# Kommentare zu : "Pressemeldung: „Hegetag“ in Berlin und Brandenburg"



## Thomas9904 (6. Februar 2006)

> Traditioneller „Hegetag“ an den DAV-Gewässern in Berlin und Brandenburg
> 
> Der Landesanglerverband Brandenburg des DAV hat seine Mitglieder am 11. Februar 2006 zum „Hegetag“ aufgerufen.
> 
> ...


Hier könnt Ihr diskutieren und kommentieren>>>>


----------



## eisentrude (6. Februar 2006)

*AW: Kommentare zu : "Pressemeldung: „Hegetag“ in Berlin und Brandenburg"*

Is nur ´n bischen früh dieses Jahr - wer kann denn den Müll etc. aus der Eisschicht pulen?  Ich hoffe, dass da nochmal ein neuer Termin aufgerufen wird - Flexibilitaet angesichts der Wetterlage waere angebracht. Ich kann hier nicht auf den See - Eis zu unsicher.

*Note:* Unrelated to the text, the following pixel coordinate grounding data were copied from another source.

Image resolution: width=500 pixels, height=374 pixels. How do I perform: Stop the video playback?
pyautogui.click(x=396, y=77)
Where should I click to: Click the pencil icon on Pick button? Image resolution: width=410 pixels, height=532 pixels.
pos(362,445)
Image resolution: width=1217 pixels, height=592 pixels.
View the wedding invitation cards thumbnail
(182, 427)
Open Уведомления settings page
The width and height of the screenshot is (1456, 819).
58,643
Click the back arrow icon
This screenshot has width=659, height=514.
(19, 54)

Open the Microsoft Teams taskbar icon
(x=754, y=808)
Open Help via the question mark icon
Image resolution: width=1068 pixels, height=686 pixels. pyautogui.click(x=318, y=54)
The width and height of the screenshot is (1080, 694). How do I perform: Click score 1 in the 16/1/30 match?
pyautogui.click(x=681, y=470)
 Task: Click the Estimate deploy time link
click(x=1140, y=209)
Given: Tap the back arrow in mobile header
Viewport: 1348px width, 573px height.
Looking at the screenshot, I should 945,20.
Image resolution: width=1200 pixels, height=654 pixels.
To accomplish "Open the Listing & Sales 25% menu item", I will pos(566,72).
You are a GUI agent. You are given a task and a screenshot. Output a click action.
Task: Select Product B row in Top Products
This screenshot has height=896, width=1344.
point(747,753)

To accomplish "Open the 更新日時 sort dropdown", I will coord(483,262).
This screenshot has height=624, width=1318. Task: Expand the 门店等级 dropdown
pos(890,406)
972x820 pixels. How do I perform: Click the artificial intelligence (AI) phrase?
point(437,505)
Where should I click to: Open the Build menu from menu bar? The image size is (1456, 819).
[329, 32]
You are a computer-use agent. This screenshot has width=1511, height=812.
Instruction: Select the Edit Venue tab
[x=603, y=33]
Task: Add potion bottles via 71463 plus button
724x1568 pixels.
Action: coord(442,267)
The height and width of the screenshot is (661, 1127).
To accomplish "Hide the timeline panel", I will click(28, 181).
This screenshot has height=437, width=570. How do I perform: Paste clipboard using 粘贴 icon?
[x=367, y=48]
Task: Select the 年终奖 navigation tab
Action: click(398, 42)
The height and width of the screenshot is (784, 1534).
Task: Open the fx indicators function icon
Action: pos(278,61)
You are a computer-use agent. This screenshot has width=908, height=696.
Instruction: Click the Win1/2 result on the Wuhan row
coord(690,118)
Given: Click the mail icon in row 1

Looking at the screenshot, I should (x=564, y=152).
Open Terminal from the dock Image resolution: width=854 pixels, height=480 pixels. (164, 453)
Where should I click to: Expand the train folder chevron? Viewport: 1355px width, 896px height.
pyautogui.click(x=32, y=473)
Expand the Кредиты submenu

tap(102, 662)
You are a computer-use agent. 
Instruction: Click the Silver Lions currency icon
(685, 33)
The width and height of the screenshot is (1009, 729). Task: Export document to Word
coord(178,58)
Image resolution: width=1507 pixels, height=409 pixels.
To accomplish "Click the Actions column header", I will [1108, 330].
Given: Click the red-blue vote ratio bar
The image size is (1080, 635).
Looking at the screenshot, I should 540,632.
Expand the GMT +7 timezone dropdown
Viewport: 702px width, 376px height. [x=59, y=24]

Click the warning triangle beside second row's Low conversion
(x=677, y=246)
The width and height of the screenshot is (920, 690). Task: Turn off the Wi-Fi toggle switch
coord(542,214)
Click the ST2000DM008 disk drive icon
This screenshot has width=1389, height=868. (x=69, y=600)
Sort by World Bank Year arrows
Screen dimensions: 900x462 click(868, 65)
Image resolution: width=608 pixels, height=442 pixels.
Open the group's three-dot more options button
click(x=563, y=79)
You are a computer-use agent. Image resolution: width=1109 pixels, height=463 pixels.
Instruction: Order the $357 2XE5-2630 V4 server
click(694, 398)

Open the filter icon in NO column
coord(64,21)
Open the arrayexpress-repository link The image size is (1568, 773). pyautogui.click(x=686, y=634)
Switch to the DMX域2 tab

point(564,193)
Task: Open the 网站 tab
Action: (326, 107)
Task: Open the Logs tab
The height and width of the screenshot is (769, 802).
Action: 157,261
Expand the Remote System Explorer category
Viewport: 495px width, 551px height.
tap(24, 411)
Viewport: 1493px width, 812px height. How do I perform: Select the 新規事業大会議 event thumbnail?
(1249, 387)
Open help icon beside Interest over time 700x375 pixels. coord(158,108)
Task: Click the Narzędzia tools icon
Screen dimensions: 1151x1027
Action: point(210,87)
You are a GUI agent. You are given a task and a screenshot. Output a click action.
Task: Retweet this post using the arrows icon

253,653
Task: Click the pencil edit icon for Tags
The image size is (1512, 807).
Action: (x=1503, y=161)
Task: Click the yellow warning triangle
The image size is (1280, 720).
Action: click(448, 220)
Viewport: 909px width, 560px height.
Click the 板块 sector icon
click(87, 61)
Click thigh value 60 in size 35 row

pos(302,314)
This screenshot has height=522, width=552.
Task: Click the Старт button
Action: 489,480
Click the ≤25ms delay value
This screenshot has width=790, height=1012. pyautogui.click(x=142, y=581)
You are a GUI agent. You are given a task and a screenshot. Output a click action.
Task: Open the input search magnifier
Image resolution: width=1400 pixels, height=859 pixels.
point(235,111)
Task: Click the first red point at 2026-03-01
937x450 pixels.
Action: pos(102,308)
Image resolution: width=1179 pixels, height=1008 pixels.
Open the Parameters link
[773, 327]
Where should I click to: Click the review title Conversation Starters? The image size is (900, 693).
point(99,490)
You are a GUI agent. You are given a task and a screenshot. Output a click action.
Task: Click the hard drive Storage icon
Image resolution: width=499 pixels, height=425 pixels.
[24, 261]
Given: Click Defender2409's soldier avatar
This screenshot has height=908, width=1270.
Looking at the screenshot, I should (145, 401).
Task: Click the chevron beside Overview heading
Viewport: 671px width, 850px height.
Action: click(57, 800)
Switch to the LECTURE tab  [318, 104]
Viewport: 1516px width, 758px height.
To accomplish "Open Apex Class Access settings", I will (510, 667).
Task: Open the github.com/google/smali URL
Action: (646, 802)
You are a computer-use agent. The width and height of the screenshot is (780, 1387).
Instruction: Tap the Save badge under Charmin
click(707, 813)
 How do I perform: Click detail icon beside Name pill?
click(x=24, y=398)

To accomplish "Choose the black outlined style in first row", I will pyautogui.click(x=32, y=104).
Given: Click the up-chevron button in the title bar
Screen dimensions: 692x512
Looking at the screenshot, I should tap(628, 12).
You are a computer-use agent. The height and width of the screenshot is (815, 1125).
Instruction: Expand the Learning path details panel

Am Ufer hab ich jede Menge davon - wir sollten diesmal die Aktion zum Maerzende hin starten...


----------



## eisentrude (6. Februar 2006)

*AW: Kommentare zu : "Pressemeldung: „Hegetag“ in Berlin und Brandenburg"*

Was noch gehen wuerde - Schilf schneiden - aber das haben die Umwelzies verboten - damit der See verlandet??


----------